── Records for the exercise

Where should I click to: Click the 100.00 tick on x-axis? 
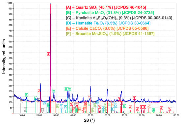click(x=176, y=115)
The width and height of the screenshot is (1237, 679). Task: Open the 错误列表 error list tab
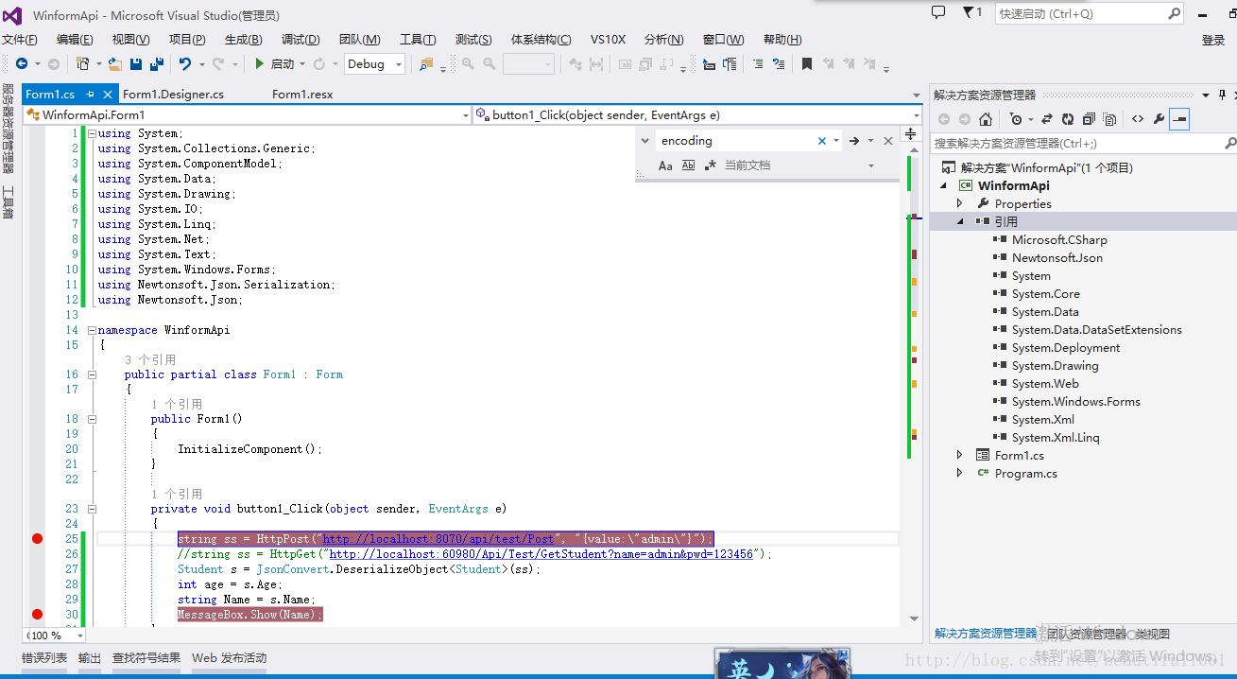(x=44, y=658)
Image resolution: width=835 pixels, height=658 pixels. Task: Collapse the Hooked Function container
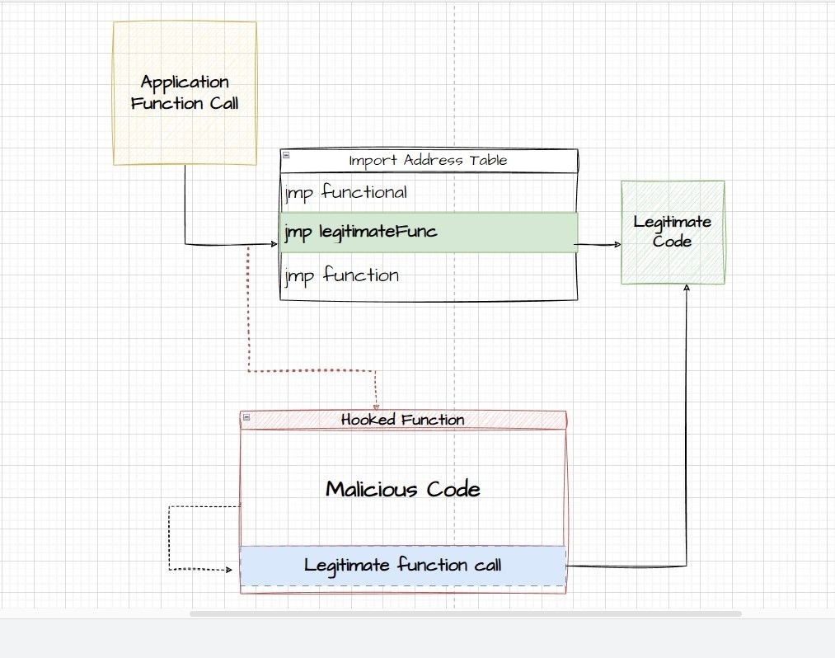[246, 417]
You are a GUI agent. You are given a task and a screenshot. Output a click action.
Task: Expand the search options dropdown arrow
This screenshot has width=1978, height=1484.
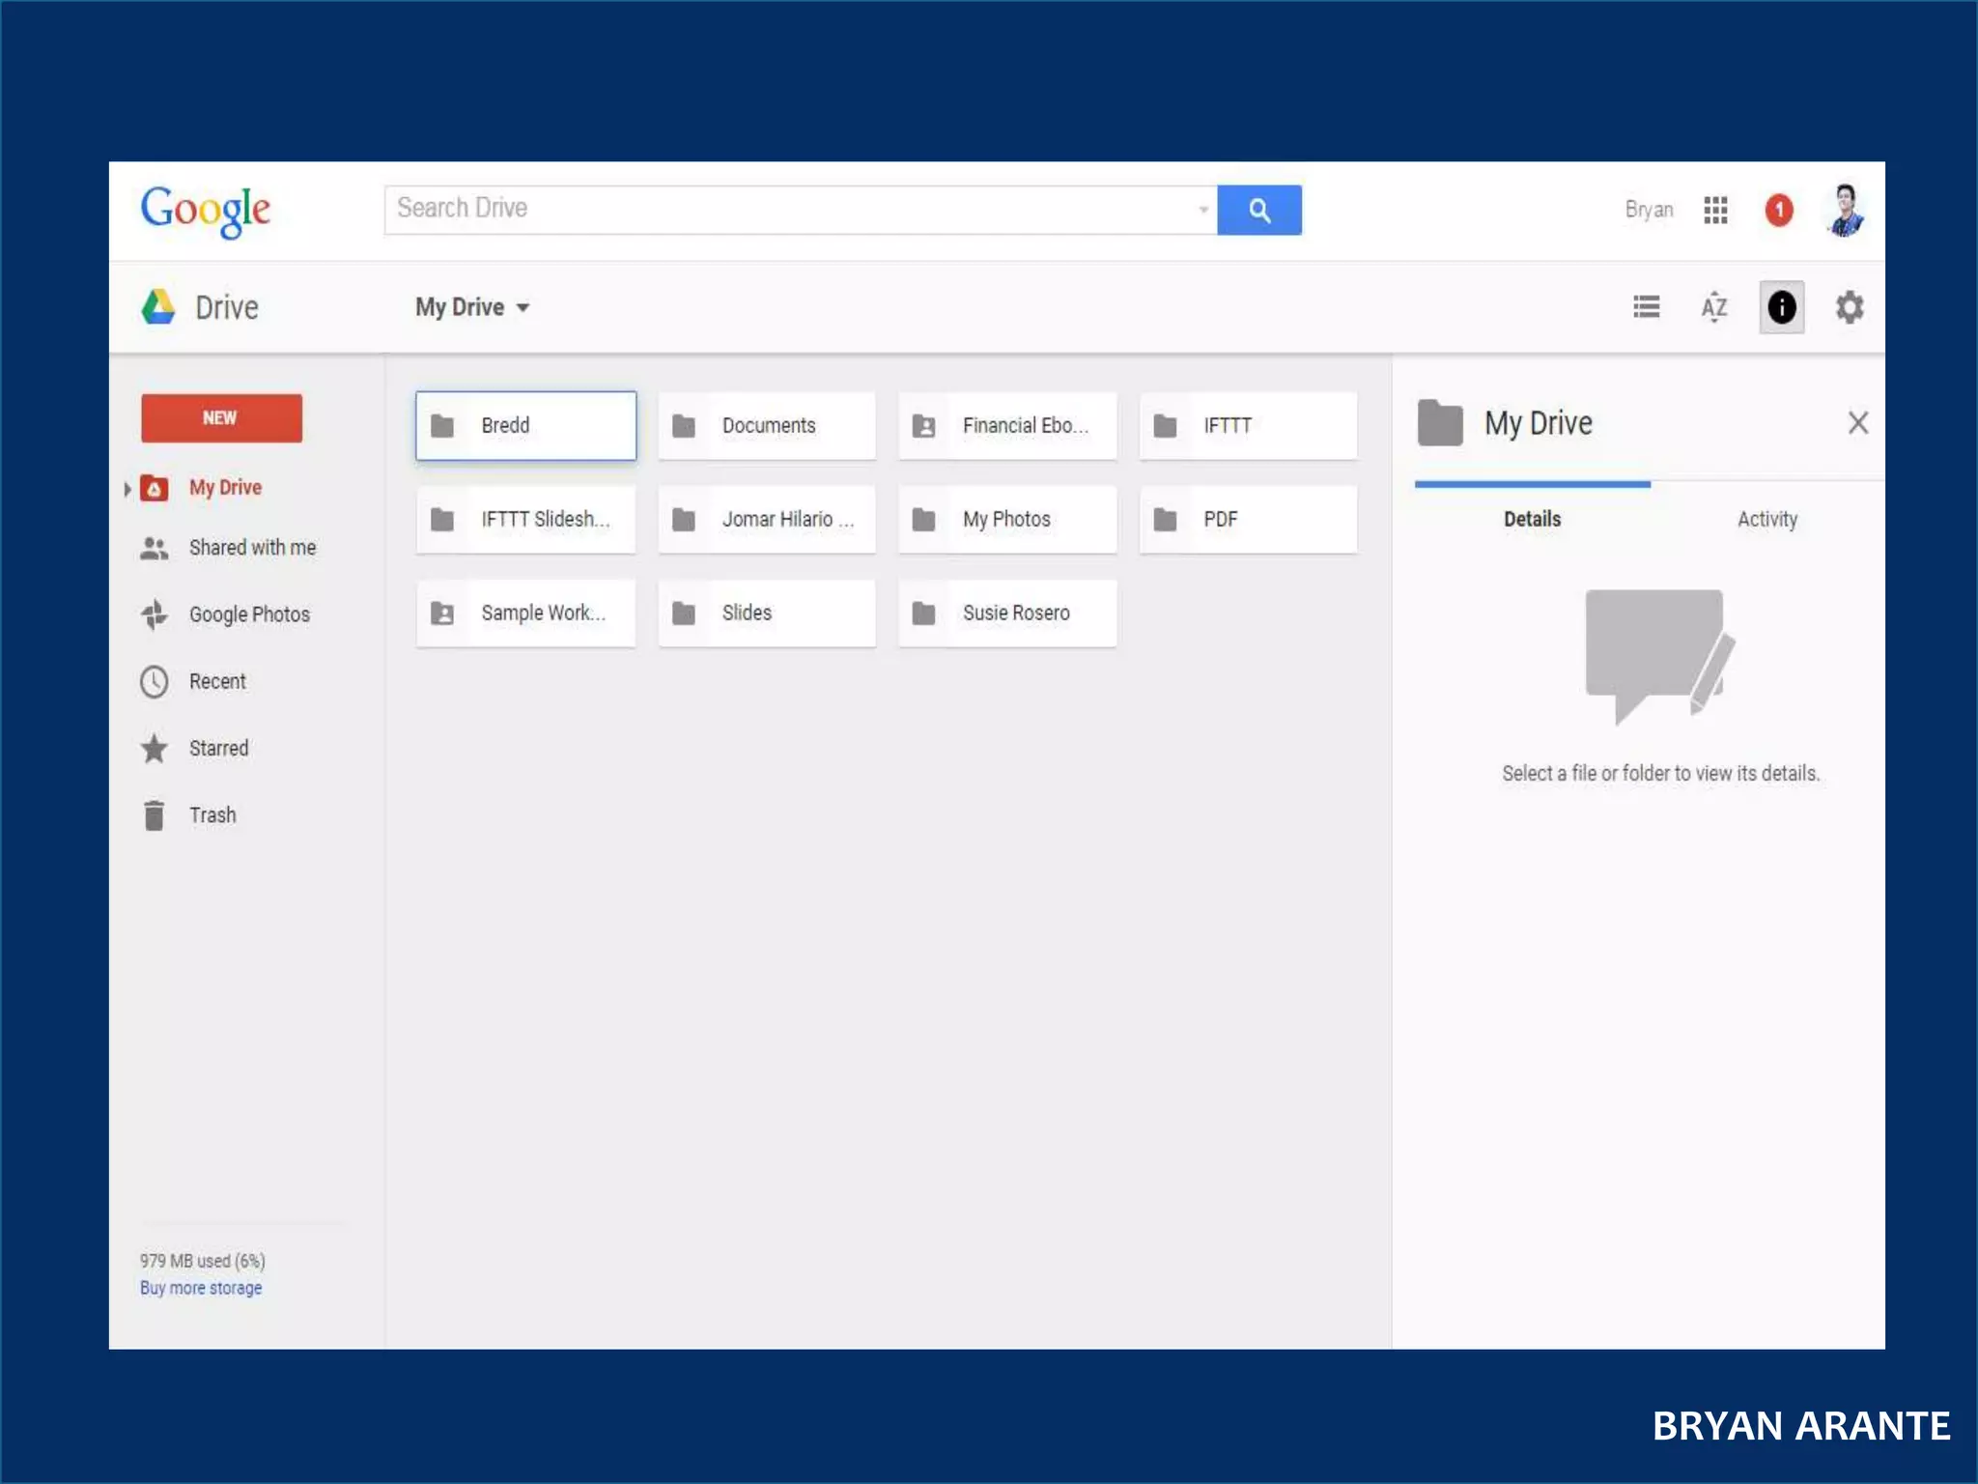pos(1202,210)
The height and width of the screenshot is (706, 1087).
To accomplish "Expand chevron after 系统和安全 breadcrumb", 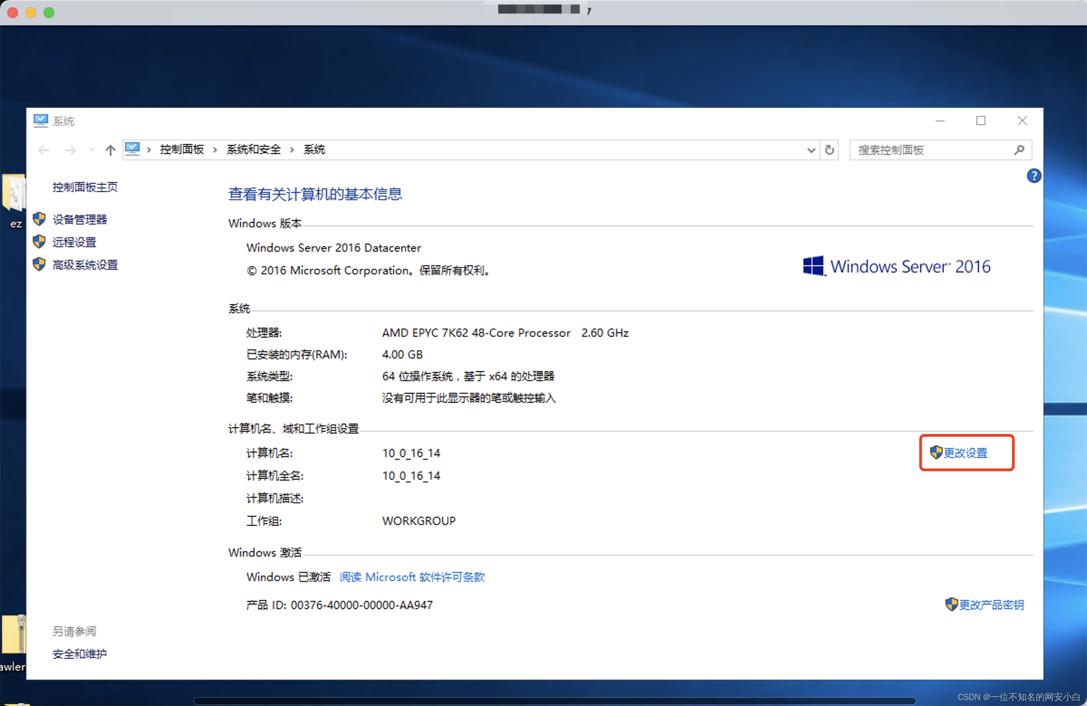I will point(292,150).
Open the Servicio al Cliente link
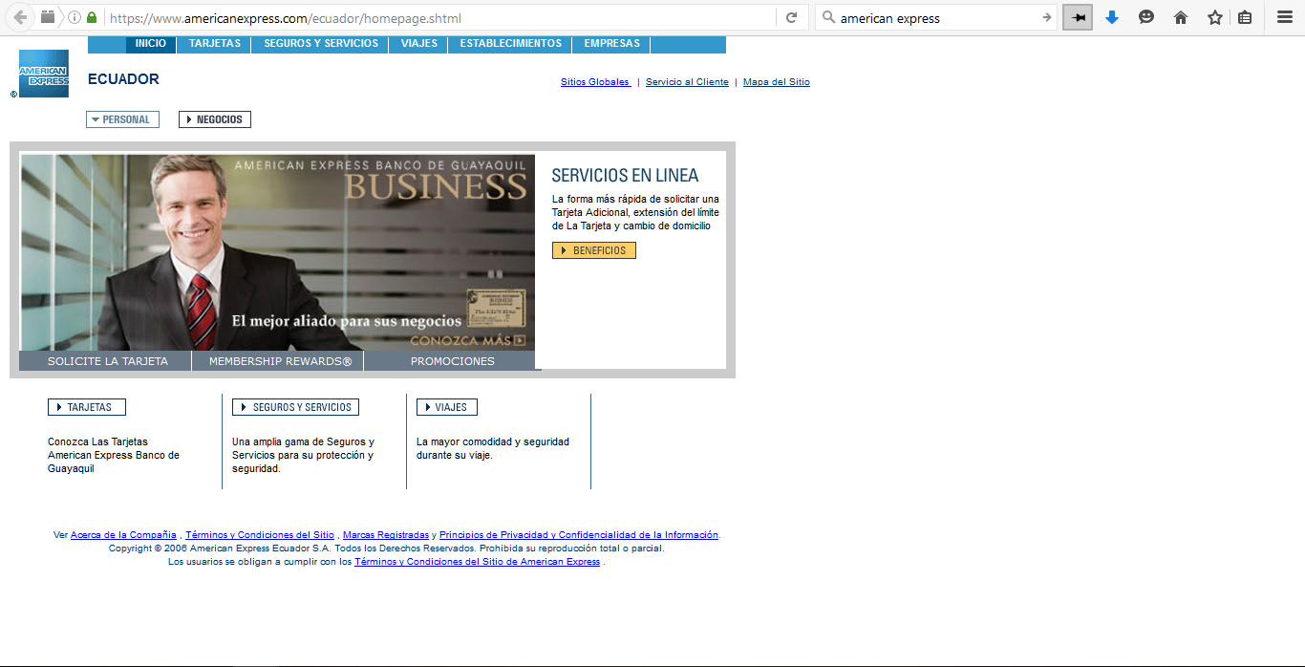Image resolution: width=1305 pixels, height=667 pixels. [x=687, y=82]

────

## Written request
Please print the entries from their first line through the line containing "pos(1202,210)", including both of those lines, and leave the pictures out.

## Solution to this task
Where should I click to: Click the 100.00 tick on x-axis? 
click(x=176, y=115)
The width and height of the screenshot is (1237, 679). Task: Open the 错误列表 error list tab
(x=44, y=658)
Image resolution: width=835 pixels, height=658 pixels. Task: Collapse the Hooked Function container
[246, 417]
You are a GUI agent. You are given a task and a screenshot. Output a click action.
Task: Expand the search options dropdown arrow
This screenshot has width=1978, height=1484.
pos(1202,210)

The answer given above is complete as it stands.